**Exercise details:**
In the entries that follow, find the line containing "You are a GUI" and the line containing "[YouTube] (257, 1875)", then retype exactly the lines from the first through the second, pictures excluded.

**Input records:**

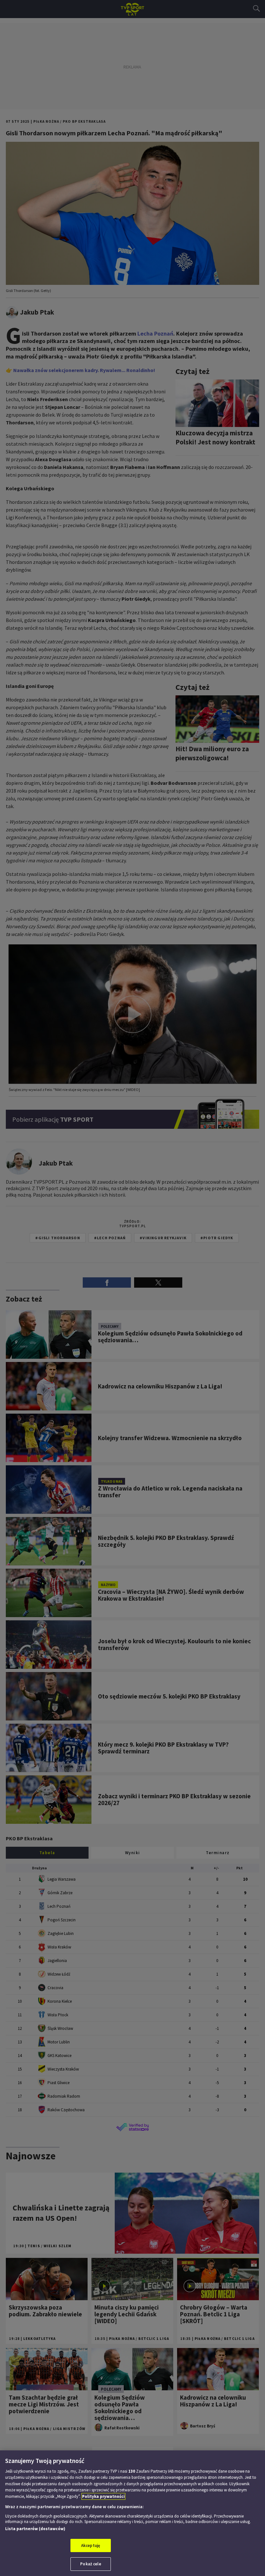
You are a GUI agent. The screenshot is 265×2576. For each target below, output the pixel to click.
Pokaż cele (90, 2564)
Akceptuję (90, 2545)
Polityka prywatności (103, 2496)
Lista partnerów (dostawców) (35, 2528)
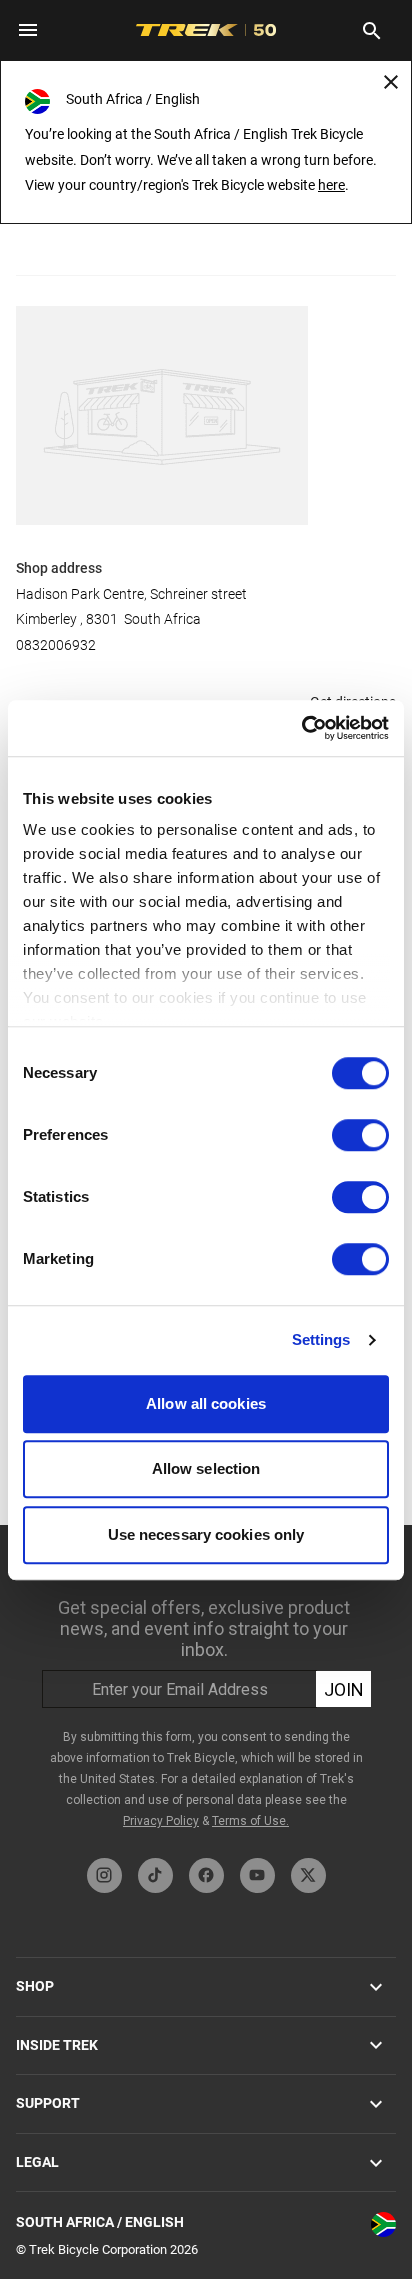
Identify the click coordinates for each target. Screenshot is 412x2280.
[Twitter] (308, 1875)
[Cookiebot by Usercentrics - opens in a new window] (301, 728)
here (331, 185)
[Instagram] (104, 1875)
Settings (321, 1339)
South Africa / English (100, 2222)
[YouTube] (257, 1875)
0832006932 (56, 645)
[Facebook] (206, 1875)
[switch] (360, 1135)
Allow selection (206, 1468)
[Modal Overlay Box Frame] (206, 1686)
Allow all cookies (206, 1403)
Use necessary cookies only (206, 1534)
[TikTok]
...
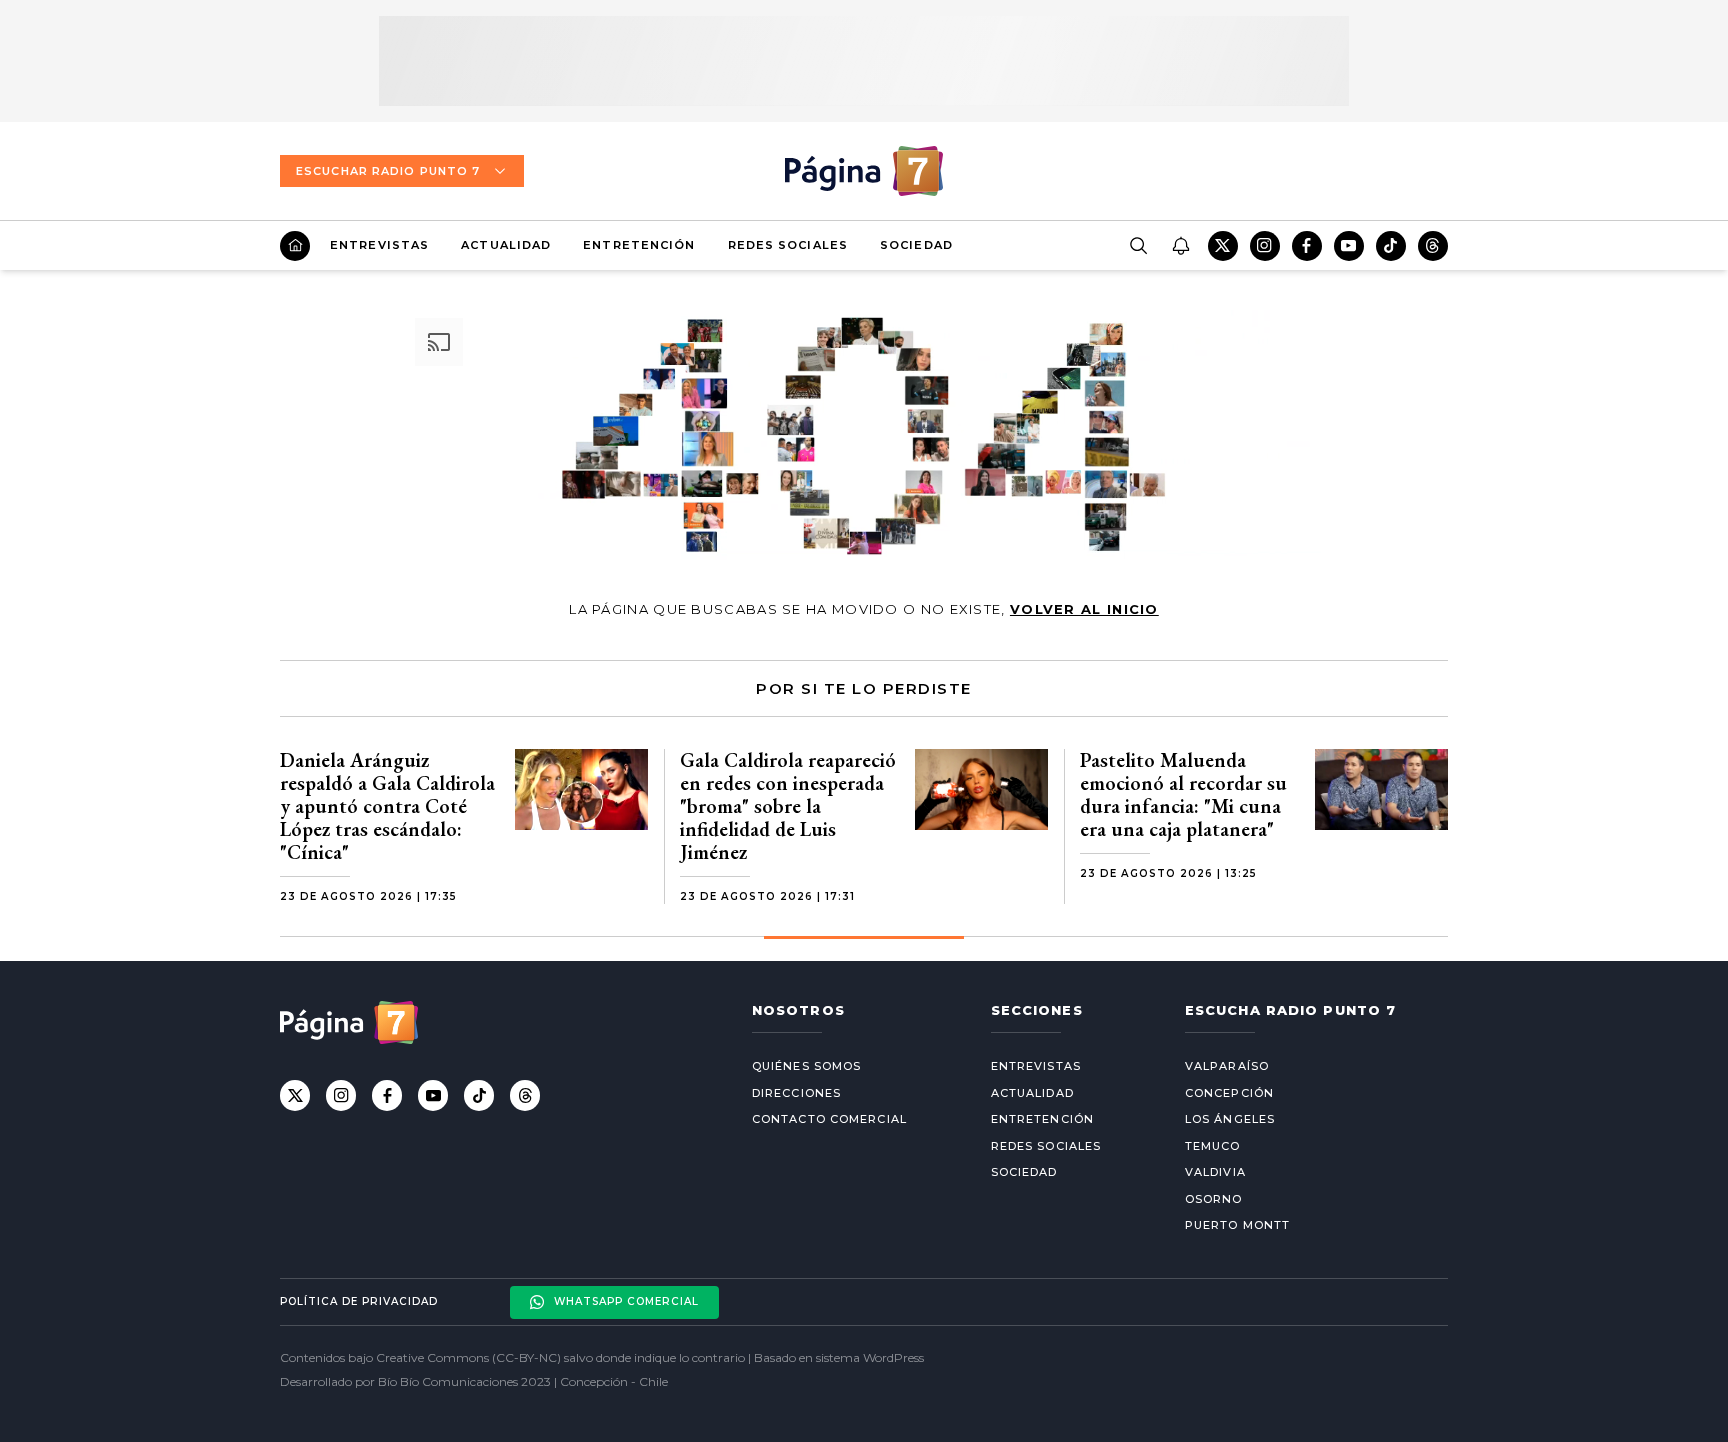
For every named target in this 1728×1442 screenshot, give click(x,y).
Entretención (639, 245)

**Response below:**
You are a GUI agent. The screenshot is 265×2576. For each target below, output the pixel to click.
Pokaż cele (90, 2564)
Akceptuję (90, 2545)
Polityka prywatności (103, 2496)
Lista partnerów (dostawców) (35, 2528)
Identify the click coordinates for each target. Screenshot is 412x2280.
[Twitter] (308, 1875)
[Cookiebot by Usercentrics - opens in a new window] (301, 728)
here (331, 185)
[Instagram] (104, 1875)
Settings (321, 1339)
South Africa / English (100, 2222)
[YouTube] (257, 1875)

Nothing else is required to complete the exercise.